Tommy started playing blackjack professionally in 1978 while still in college. That was also the year he started his first informal “team.” He’s never looked back. For more than twenty-five years, he has been running the longest-lasting and most successful blackjack team in the history of the game. He and his teammates have played in casinos all over the U.S., Canada, and the world. He has used big player techniques, concealed computers (when they were legal), and had one of the most successful “ace location” teams ever.

He has personally been barred, back-roomed, hand-cuffed, arrested, and even threatened with murder at gun-point by a casino owner he had beaten at the tables. Every year, the Hyland team players take millions of dollars out of the casinos. And even though Tommy has had his name and photo published in the notorious Griffin books more times than any other player in history, he continues to play and beat the games wherever legal blackjack games are offered. He has also fought for players’ rights by battling the casinos in the courts.

Despite his fearsome reputation, Tommy is polite, soft-spoken, and always a gentleman. He is as loved by players as he is feared by the casinos. In an interview conducted by Richard Munchkin in 2001, Tommy said, “If someone told me I could make $10 million a year working for a casino, I wouldn’t even consider it. It wouldn’t take me five minutes to turn it down… I don’t like casinos. I don’t like how they ruin people’s lives. I don’t think the employment they provide is a worthwhile thing for those people. They’re taking people that could be contributing to society and making them do a job that has no redeeming social value.”

You can read the complete interview with Tommy in Munchkin’s book, Gambling Wizards (Huntington Press, 2002), or in the Library.

Lawrence Revere was both an author and a serious player. He died in 1977. His only book, Playing Blackjack as a Business, initially published in 1969, is still in print. If you look at the “true count” methods being employed pre-Revere, you will see why Revere was inducted into the hall of fame. The earlier methods were cumbersome and mentally fatiguing to use. In the second edition of Beat the Dealer, in which Thorp first proposed the Hi-Lo Count, he mentioned a simplified method of using the count, though he failed to develop it as a full system.

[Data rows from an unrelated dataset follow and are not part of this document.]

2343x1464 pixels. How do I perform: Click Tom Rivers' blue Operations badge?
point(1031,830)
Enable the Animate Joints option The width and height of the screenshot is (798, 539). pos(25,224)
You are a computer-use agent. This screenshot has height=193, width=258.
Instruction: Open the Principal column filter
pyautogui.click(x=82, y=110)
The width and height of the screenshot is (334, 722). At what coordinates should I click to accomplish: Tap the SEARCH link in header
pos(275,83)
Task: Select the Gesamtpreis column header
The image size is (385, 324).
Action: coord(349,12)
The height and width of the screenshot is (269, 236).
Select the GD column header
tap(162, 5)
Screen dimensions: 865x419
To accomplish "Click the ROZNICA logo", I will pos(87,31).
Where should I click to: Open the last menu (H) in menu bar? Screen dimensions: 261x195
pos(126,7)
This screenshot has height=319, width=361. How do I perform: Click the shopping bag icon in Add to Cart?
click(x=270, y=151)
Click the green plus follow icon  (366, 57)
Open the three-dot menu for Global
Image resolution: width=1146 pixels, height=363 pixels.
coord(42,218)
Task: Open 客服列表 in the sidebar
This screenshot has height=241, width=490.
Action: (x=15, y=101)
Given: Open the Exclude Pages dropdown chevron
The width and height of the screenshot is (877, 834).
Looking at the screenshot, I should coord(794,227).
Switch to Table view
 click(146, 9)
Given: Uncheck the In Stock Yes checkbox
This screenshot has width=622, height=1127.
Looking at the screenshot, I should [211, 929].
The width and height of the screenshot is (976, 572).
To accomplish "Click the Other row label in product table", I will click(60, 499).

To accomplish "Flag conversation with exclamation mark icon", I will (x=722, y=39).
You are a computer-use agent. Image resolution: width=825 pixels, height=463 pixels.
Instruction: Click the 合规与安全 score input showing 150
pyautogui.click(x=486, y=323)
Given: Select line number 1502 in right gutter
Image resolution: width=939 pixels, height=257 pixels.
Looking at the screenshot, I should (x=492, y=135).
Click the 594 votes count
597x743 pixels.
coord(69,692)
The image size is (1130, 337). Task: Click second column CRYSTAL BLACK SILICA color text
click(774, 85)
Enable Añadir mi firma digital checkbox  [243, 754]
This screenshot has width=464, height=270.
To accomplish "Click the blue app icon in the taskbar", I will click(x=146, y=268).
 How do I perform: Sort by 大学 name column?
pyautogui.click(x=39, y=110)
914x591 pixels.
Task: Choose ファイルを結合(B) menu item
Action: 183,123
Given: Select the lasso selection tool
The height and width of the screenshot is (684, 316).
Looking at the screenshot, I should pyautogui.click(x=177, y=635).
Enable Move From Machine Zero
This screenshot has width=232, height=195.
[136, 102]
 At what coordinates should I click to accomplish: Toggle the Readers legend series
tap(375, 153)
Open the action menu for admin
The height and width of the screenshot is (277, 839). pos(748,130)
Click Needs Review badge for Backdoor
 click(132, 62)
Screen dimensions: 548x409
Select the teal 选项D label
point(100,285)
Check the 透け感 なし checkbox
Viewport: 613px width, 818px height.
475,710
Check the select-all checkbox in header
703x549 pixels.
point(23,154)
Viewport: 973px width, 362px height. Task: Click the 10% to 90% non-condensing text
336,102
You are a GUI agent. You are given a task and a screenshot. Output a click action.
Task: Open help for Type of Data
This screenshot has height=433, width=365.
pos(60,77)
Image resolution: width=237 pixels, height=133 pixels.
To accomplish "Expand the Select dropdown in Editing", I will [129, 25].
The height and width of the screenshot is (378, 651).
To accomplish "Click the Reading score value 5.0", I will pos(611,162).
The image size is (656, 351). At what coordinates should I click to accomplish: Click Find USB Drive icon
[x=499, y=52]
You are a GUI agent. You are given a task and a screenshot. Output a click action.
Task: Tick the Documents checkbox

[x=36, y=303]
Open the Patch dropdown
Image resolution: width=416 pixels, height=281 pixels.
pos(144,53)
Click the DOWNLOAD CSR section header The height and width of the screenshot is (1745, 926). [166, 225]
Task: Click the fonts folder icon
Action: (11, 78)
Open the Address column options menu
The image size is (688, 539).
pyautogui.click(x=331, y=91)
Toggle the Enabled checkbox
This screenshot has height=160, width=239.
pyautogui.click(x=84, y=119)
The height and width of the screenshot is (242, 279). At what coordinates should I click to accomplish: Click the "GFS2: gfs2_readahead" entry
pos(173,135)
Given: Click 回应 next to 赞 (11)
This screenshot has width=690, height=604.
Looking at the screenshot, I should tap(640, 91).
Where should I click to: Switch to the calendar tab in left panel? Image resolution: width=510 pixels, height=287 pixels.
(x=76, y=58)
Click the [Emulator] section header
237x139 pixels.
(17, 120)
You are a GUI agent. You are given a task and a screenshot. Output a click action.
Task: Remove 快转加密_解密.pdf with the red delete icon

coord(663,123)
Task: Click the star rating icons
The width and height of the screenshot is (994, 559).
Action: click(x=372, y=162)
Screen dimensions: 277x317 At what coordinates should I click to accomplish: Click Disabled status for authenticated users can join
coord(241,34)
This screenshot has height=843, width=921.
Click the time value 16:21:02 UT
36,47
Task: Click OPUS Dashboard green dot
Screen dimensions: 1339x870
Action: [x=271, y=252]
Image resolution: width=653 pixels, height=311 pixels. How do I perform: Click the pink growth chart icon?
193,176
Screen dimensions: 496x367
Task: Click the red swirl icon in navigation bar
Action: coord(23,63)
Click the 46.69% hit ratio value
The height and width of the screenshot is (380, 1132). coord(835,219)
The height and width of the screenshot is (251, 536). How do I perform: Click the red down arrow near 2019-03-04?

Revere had a leap of brilliance that led him to come to the conclusion that the simplified method of obtaining a “true count” that Thorp had mentioned could be fully developed and employed with the most powerful of point count systems. Revere’s method was so simple compared to the alternatives, it has been employed by virtually every serious balanced point count system developer since, including Stanford Wong, Ken Uston, Lance Humble, Bryce Carlson, Arnold Snyder, and others. As a serious player, Revere’s knowledge of the game included such esoteric techniques as shuffle tracking and hole card play.